_Set task A_
Show every line of the listing that contains the word "perform".

_Document extract_
Donald G. Adams v. Daniel Walker, A/K/A Dan Walker, Individually and as Governor of the State of Illinois

CUMMINGS, Circuit Judge.

Plaintiff, a practicing lawyer, is the former chairman of the Illinois Liquor Control Commission. On May 4, 1972, former Governor Ogilvie appointed plaintiff to a term expiring on February 1, 1978. In January 1973, plaintiff refused to resign his part-time position as requested by representatives of Governor Walker. On February 1, 1973, Governor Walker sent the following letter to plaintiff:

“Pursuant to the constitutional powers vested in me as Governor of the State of Illinois, I hereby remove you, for cause and effective immediately, from your position as a member and as Chairman of the Illinois Liquor Control Commission.”

On the same date, Governor Walker sent plaintiff the following telegram:

I hereby remove you, effective immediately, from your position as a member and as chairman of the Illinois Liquor Control Commission for incompetence, neglect of duty and malfeasance in office and other cause pursuant to the constitutional and statutory powers vested in me as Governor of the State of Illinois.

On February 2, 1973, Governor Walker appointed Elroy Sandquist, Jr., to succeed plaintiff as a member of the Commission and subsequently designated Lawrence E. Johnson as its chairman. In March 1973, plaintiff filed this action against Governor Walker, seeking reinstatement as a member and chairman of the Commission. Plaintiff also sought damages allegedly incurred as a result of his dismissal.

On April 2, 1973, the district court entered a temporary restraining order in plaintiff’s favor and five weeks thereafter sua sponte issued a preliminary injunction. On May 31, 1973, the district court entered an order requiring defendant to show cause why he should not be held in contempt for disobeying the temporary restraining order and preliminary injunction. On the following day, defendant appealed from the issuance of the preliminary injunction. We reverse.

I.

_Provided data_
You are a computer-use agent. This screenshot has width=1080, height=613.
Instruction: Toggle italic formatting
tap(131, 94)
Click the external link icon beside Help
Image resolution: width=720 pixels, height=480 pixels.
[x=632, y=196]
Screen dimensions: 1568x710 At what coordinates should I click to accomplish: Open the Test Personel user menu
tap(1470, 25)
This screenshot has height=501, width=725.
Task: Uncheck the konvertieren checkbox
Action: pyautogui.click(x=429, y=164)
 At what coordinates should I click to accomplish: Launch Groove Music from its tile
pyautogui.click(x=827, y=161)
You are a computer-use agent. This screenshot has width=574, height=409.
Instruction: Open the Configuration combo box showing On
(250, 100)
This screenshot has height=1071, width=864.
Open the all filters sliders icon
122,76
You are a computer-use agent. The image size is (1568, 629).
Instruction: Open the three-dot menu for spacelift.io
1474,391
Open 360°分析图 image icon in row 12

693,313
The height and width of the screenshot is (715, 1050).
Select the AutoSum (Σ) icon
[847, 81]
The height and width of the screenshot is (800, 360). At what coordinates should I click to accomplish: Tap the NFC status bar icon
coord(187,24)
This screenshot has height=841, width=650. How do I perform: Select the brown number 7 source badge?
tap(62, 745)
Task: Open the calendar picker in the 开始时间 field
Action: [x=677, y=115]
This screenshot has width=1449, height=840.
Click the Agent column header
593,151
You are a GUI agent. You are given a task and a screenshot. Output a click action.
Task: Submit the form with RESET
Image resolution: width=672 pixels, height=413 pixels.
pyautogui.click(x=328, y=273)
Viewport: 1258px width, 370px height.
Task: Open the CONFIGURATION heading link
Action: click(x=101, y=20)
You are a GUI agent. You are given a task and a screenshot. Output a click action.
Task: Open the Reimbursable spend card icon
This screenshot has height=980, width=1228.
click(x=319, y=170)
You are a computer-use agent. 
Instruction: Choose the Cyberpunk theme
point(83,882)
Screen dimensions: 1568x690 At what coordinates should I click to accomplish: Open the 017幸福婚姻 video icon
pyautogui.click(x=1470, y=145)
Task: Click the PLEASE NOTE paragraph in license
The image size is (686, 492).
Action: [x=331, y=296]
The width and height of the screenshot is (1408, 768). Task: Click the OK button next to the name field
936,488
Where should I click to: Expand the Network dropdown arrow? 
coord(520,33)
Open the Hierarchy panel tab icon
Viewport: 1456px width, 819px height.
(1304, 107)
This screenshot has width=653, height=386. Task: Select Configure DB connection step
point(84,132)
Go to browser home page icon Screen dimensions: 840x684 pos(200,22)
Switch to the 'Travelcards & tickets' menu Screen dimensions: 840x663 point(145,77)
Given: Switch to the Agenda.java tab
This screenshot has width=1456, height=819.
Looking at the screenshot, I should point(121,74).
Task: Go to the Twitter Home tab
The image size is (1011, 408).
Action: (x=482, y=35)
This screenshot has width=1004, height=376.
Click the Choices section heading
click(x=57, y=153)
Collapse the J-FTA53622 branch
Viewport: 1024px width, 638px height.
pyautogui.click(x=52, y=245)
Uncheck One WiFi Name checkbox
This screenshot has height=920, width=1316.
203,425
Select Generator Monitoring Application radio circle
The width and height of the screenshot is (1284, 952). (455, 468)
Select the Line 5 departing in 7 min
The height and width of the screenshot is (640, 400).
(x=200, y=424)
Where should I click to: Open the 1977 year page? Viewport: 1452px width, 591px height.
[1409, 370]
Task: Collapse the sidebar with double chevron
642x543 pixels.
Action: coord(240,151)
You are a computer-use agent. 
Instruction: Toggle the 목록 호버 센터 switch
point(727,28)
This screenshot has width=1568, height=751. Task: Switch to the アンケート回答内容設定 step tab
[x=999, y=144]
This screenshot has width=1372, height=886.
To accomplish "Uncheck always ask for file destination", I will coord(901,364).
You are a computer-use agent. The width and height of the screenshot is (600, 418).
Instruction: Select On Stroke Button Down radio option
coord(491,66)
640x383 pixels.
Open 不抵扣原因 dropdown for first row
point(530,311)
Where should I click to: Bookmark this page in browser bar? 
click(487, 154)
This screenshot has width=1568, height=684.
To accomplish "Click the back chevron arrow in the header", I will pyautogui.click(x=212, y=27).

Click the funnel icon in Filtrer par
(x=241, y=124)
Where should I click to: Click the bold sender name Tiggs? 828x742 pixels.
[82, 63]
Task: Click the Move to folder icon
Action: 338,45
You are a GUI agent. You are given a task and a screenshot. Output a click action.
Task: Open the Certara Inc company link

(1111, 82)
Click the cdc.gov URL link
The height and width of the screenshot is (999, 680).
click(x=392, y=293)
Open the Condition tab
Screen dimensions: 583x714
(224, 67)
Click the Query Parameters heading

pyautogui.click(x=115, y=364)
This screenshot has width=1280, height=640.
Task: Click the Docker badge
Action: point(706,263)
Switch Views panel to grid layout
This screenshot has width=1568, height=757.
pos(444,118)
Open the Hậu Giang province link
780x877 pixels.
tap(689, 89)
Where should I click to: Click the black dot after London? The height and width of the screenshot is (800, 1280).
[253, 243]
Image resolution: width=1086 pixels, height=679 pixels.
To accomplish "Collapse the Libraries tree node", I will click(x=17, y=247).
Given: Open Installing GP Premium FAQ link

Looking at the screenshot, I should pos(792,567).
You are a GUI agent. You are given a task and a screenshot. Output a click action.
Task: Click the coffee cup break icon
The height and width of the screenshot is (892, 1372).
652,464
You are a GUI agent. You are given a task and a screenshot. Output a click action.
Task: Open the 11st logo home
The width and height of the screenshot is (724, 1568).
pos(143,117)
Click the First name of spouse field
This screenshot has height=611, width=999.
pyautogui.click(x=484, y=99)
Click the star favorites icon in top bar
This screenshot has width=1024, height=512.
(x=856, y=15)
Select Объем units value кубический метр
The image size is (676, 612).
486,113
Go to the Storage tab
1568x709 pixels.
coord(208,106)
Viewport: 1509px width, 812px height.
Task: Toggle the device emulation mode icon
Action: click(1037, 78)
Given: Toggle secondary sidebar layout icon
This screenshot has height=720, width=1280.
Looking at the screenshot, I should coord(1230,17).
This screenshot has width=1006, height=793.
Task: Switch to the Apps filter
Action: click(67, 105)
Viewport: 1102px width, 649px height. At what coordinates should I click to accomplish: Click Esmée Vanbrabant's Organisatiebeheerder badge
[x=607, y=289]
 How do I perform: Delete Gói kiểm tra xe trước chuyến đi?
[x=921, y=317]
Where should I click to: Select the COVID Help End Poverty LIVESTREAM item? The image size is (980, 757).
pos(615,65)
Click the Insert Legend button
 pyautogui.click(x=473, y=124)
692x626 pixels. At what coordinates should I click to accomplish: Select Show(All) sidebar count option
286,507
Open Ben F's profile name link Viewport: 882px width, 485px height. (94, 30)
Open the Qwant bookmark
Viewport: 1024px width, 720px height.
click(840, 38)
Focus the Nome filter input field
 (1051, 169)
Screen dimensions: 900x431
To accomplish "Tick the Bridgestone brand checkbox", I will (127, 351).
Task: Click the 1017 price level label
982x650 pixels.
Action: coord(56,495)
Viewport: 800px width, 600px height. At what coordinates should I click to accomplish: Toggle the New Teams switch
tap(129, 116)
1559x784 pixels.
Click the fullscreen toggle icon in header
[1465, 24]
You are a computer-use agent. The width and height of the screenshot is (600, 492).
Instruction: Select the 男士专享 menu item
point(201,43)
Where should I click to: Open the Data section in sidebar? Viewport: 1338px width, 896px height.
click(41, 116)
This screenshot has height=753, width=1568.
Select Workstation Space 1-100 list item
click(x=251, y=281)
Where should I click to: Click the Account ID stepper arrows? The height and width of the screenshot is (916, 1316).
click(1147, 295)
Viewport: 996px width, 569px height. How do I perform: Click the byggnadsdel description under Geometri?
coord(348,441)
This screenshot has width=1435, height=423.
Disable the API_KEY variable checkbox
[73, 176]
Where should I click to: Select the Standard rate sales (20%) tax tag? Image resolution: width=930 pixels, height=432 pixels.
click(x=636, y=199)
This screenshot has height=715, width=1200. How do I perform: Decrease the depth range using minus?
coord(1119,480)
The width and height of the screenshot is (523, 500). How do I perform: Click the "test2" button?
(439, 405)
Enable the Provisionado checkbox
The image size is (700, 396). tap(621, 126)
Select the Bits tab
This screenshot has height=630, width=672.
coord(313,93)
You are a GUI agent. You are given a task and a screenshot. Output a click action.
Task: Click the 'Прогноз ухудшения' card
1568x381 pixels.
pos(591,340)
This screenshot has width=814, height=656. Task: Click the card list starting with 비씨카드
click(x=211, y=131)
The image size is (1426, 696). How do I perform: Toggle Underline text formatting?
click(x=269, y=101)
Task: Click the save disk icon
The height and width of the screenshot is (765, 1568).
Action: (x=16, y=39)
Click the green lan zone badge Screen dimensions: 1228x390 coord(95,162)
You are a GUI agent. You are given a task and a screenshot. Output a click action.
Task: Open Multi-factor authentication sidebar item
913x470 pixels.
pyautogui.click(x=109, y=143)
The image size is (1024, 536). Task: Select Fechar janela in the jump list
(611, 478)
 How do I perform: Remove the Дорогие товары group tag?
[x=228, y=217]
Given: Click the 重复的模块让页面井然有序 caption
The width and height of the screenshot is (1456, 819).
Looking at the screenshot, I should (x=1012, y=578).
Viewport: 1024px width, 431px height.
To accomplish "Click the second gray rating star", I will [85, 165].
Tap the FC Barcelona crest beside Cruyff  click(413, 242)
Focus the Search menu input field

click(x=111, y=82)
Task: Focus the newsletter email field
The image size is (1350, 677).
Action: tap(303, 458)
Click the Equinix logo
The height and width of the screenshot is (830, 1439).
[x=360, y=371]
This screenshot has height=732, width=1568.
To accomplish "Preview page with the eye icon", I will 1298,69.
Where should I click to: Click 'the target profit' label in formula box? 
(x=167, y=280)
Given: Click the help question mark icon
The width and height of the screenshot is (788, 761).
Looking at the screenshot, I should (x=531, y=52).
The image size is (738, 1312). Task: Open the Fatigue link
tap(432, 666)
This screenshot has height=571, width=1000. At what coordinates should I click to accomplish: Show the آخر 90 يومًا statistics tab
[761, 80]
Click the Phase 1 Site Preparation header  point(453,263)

_Set task B_
Using the court opinion, decide whether each statement agrees with it, and back each yes or no with the deciding words quoted from the opinion: (i) Governor Ogilvie appointed the plaintiff to a term ending on February 1, 1978; (ii) Lawrence E. Johnson was appointed to succeed the plaintiff as a member of the Commission; (iii) the plaintiff held a full-time position on the Commission.

_Final answer A_
This screenshot has height=841, width=650. How do I perform: Select the brown number 7 source badge?
 How do I perform: Delete Gói kiểm tra xe trước chuyến đi?
Viewport: 996px width, 569px height. How do I perform: Click the byggnadsdel description under Geometri?
This screenshot has height=715, width=1200. How do I perform: Decrease the depth range using minus?
The width and height of the screenshot is (523, 500). How do I perform: Click the "test2" button?
The image size is (1426, 696). How do I perform: Toggle Underline text formatting?
 How do I perform: Remove the Дорогие товары group tag?

_Final answer B_
(i) Yes: "On May 4, 1972, former Governor Ogilvie appointed plaintiff to a term expiring on February 1, 1978."
(ii) No: "Governor Walker appointed Elroy Sandquist, Jr., to succeed plaintiff as a member of the Commission and subsequently designated Lawrence E. Johnson as its chairman."
(iii) No: "plaintiff refused to resign his part-time position"